Exercise prompt: The required output is the line that contains "https://onlinesignature.com/draw-a-signature-online (189, 270)" through the last line of the data, retyped verbatim and with nothing added.

[Information provided Boundary: Start]

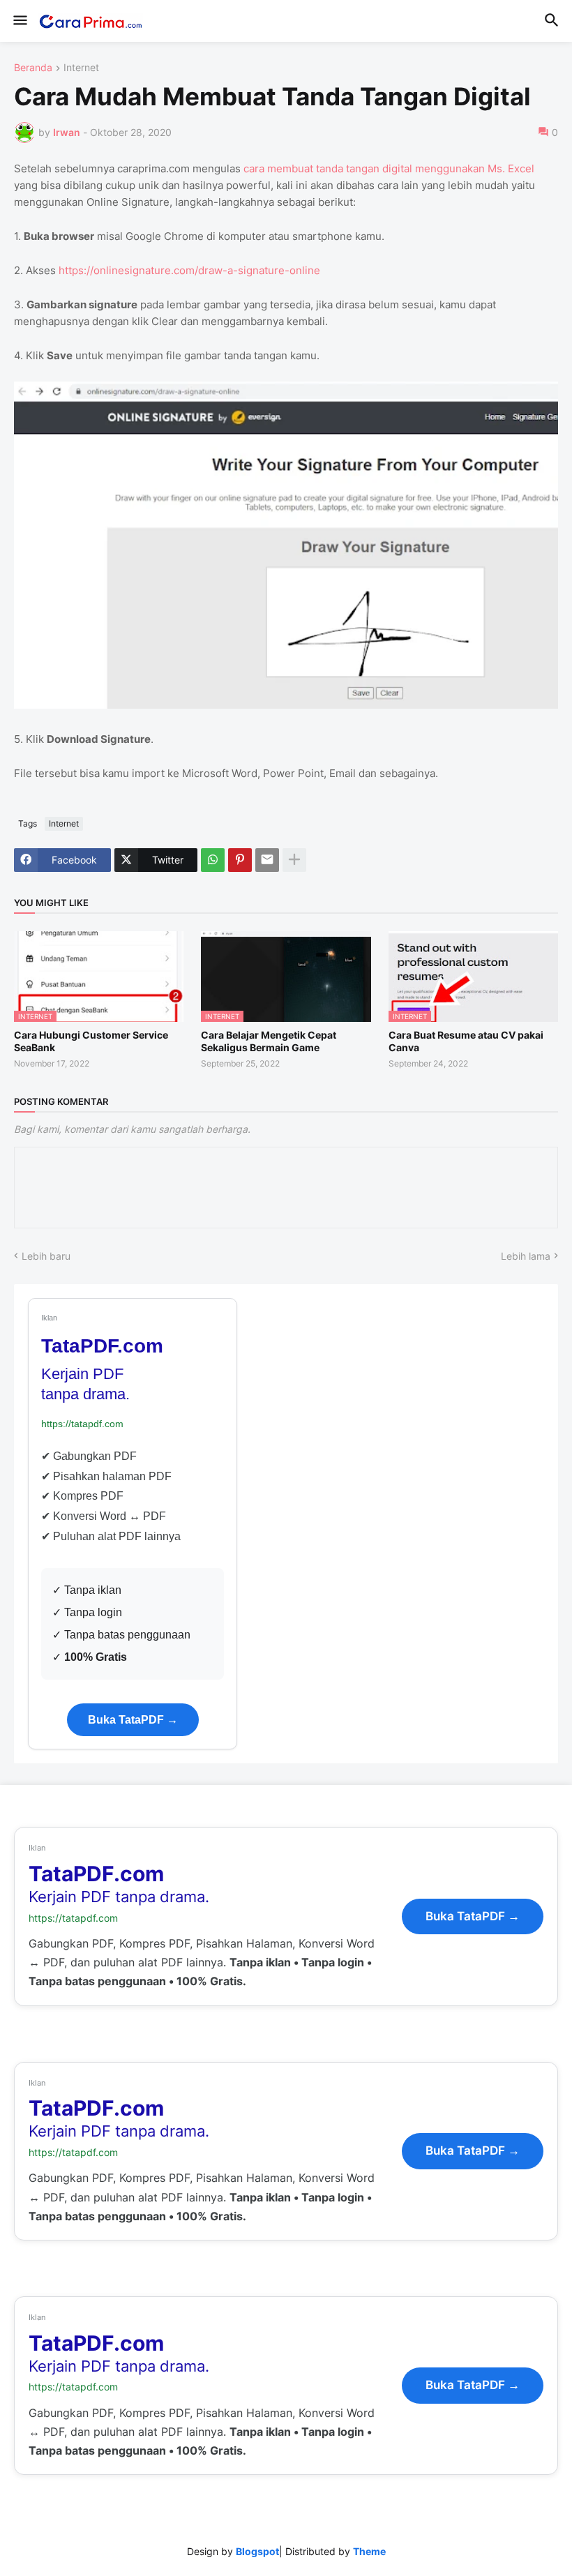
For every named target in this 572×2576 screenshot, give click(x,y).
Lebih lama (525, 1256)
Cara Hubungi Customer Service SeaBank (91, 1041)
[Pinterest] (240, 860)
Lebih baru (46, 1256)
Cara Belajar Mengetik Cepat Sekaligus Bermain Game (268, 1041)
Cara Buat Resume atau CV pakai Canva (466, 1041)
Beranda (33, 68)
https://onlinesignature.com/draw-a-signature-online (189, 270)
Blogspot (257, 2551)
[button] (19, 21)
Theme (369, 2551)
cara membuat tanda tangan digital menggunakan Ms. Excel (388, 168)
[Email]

[Information provided Boundary: End]

Exercise result:
https://onlinesignature.com/draw-a-signature-online (189, 270)
Blogspot (257, 2551)
[button] (19, 21)
Theme (369, 2551)
cara membuat tanda tangan digital menggunakan Ms. Excel (388, 168)
[Email]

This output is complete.